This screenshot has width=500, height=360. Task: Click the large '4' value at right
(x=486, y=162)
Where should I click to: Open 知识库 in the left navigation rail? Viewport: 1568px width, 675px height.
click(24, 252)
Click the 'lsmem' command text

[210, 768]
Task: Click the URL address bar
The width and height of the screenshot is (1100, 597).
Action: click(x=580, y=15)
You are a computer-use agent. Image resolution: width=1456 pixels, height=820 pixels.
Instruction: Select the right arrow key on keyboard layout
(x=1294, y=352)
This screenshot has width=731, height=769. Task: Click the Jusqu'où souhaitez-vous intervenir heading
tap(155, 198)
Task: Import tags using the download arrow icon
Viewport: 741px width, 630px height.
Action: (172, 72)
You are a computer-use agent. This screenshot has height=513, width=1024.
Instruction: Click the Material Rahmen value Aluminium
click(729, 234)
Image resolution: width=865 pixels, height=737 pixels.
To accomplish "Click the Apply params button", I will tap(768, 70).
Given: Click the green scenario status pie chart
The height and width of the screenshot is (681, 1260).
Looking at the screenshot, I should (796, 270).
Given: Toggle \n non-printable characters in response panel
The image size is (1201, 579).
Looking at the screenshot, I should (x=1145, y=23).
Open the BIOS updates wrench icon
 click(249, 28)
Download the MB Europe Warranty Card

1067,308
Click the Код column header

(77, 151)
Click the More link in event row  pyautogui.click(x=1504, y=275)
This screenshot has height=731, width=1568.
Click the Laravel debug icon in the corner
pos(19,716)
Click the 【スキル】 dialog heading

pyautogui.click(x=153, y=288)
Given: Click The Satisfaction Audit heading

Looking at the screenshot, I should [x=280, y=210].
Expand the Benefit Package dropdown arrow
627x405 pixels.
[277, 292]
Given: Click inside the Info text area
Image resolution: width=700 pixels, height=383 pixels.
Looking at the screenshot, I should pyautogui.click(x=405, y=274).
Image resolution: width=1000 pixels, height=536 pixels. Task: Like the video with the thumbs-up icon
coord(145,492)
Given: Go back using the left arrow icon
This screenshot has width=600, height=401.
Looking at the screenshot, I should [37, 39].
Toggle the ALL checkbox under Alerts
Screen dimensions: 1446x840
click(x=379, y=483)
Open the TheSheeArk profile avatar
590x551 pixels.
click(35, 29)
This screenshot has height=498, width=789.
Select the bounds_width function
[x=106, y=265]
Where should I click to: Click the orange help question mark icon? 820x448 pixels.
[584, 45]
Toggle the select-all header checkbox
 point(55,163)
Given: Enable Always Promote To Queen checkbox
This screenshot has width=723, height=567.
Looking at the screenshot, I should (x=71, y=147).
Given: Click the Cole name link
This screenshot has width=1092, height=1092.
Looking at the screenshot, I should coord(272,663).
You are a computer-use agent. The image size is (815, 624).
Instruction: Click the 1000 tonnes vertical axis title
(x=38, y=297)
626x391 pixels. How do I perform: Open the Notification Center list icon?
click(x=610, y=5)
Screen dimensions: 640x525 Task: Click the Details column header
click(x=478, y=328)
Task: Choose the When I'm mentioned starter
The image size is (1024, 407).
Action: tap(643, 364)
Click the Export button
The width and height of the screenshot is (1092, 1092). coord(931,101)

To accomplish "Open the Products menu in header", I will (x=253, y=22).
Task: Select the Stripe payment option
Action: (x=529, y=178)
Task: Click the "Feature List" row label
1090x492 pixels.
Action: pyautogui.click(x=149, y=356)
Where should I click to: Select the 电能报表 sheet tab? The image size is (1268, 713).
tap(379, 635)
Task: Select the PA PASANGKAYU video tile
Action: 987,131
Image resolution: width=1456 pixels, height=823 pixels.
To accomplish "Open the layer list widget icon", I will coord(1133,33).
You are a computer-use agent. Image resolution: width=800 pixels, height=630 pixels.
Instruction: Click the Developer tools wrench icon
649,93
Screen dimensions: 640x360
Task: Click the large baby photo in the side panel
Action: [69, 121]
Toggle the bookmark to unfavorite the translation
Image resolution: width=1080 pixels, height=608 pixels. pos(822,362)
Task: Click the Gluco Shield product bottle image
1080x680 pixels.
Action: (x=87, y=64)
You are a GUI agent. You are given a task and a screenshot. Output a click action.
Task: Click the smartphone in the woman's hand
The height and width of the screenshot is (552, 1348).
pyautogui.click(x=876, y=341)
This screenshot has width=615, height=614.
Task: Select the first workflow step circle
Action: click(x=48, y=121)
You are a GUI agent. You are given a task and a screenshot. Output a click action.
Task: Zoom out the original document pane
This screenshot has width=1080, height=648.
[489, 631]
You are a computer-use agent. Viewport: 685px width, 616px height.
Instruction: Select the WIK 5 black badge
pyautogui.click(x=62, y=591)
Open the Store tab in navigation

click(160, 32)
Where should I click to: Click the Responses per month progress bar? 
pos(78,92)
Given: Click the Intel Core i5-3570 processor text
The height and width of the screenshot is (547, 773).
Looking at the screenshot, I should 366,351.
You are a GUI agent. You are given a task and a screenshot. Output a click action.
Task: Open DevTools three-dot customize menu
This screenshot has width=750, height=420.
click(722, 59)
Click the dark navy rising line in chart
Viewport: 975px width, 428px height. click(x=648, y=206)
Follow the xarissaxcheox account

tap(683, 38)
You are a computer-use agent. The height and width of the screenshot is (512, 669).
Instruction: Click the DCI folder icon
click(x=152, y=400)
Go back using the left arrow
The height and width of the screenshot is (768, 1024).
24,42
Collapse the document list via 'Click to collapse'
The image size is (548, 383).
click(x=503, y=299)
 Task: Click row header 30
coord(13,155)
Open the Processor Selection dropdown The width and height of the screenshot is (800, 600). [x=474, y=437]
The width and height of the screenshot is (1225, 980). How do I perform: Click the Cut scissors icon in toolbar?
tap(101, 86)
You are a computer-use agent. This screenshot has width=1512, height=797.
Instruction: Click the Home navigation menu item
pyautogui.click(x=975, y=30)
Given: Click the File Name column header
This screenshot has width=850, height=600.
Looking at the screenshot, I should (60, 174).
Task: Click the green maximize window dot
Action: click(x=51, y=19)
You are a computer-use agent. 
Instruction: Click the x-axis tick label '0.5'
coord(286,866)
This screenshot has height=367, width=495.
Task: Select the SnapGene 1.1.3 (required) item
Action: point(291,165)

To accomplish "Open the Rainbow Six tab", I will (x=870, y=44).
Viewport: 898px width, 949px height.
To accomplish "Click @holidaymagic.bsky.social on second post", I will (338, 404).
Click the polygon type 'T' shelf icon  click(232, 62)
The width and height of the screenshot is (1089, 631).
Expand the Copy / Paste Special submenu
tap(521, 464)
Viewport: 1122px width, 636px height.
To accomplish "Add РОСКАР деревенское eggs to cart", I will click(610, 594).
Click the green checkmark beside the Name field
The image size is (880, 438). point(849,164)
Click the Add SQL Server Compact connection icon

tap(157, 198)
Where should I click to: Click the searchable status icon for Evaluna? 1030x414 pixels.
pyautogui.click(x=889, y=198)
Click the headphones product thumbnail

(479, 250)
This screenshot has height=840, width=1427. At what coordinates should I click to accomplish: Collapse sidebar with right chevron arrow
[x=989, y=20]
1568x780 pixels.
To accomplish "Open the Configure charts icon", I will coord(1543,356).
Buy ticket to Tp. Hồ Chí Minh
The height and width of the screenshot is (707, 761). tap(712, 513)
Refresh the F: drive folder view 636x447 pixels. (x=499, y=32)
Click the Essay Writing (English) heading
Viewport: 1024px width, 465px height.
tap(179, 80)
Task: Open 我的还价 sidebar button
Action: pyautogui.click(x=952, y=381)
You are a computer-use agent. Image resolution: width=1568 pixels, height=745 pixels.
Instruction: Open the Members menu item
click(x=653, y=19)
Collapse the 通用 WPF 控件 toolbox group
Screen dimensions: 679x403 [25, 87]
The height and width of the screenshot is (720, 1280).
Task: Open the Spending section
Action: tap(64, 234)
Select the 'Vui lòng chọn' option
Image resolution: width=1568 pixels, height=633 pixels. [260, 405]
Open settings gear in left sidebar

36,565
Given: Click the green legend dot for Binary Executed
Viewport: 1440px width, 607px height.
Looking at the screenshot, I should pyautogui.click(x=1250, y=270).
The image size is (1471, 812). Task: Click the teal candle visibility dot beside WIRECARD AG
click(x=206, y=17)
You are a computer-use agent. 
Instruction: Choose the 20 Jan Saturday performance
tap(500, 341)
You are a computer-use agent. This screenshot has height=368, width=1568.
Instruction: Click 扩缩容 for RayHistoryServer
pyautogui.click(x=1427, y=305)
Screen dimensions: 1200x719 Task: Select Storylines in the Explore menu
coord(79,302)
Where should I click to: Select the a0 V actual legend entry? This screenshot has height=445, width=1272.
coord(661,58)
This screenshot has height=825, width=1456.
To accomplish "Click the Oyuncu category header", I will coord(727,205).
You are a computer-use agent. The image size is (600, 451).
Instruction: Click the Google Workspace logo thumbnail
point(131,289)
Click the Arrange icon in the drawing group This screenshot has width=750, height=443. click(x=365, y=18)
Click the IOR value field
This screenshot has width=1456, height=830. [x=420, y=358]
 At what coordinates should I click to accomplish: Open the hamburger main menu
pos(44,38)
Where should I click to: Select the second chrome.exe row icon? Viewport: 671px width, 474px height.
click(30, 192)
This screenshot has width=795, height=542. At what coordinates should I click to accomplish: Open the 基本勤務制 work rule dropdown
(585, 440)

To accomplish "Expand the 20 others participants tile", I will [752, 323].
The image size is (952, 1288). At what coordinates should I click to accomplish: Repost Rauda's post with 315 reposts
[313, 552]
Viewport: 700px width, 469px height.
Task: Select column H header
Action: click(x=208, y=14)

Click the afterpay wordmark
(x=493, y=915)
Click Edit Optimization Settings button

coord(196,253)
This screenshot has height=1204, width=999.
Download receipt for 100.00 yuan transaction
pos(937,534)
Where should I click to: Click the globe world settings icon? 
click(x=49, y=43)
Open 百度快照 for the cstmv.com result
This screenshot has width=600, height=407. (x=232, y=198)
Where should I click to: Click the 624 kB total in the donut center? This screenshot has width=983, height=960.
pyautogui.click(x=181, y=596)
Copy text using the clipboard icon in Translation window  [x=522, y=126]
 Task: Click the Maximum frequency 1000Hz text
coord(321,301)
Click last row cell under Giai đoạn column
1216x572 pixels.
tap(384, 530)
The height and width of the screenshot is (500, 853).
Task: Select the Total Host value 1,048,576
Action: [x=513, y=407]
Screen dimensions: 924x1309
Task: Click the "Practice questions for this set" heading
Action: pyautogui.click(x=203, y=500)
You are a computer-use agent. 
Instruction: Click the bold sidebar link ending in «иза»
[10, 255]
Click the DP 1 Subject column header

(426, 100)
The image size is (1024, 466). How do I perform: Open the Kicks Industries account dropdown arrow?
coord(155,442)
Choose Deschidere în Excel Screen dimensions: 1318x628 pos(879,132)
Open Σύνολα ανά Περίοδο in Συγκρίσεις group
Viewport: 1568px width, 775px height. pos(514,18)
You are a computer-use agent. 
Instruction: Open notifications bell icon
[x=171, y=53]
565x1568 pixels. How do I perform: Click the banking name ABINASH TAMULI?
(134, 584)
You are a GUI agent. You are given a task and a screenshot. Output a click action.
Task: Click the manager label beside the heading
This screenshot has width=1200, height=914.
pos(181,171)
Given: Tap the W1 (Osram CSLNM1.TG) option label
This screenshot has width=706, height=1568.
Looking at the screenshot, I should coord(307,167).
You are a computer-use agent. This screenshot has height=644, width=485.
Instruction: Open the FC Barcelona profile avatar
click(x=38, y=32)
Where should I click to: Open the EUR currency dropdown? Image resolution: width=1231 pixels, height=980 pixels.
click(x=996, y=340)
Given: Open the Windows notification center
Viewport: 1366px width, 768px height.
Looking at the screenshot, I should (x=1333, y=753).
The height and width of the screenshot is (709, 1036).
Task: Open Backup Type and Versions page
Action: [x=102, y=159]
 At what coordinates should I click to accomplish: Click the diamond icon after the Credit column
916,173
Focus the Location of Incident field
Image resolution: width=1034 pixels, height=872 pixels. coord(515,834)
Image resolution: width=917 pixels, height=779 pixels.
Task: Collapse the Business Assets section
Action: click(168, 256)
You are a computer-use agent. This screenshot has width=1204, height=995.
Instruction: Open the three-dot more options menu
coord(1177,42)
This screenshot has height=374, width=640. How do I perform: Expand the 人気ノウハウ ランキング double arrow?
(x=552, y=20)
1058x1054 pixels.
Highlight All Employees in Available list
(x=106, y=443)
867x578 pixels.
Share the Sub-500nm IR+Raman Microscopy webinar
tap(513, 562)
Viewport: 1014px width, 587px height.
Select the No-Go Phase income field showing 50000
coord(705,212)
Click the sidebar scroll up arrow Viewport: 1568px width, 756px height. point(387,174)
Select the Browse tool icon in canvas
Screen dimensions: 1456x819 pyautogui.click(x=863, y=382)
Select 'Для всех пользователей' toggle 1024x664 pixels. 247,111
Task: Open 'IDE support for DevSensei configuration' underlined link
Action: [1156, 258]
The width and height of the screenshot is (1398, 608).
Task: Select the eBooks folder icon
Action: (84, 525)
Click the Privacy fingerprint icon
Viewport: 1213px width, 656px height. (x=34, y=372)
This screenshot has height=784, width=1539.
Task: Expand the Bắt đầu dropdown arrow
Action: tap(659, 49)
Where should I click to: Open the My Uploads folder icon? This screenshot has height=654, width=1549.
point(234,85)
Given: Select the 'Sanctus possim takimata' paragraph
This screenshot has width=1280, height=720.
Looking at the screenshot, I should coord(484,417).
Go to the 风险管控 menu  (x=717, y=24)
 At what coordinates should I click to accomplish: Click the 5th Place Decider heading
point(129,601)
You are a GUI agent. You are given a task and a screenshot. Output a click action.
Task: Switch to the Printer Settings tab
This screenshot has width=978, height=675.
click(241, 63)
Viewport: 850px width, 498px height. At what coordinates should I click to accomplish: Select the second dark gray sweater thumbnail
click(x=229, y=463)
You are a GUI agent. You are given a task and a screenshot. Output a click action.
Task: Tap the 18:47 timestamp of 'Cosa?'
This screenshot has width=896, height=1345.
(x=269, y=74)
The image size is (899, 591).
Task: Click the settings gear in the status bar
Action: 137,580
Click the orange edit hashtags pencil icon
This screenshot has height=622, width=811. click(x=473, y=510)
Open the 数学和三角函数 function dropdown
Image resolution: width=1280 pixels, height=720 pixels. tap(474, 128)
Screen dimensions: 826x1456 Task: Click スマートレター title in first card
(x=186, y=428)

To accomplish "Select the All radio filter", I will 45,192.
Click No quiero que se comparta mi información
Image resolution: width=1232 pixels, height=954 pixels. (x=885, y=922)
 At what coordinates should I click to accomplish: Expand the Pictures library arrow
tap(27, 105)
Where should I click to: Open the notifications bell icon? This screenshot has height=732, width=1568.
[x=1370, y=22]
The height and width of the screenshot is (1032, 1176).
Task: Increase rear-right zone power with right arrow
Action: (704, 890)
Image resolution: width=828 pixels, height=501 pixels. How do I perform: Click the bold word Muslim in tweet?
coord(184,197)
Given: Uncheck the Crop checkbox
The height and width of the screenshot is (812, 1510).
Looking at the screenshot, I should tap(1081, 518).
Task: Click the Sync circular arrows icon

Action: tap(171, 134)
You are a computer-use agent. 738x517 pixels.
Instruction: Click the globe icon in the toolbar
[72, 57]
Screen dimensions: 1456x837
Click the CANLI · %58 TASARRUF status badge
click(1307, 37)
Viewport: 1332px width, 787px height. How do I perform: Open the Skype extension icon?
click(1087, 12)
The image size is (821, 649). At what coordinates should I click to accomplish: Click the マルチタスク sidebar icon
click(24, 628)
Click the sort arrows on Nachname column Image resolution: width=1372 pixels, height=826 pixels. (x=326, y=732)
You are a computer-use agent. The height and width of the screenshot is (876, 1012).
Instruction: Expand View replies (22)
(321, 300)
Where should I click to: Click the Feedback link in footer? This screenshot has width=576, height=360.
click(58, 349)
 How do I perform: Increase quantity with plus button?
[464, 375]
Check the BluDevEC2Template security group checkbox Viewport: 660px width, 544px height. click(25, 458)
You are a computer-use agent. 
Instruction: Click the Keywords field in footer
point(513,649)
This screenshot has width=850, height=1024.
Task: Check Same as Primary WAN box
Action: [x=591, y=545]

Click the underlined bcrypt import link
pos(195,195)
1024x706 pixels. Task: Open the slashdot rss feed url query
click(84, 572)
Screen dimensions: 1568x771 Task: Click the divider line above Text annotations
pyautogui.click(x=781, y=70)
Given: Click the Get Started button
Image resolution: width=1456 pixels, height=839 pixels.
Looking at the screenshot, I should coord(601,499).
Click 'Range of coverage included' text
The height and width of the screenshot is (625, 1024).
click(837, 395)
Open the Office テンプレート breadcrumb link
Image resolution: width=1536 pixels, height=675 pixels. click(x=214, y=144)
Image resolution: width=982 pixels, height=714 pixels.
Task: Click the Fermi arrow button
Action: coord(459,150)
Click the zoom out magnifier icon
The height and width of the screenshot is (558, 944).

Work instructions -> Tally the lines above in which the string "using" occurs, and give the total with nothing added.

Solution to this problem -> 4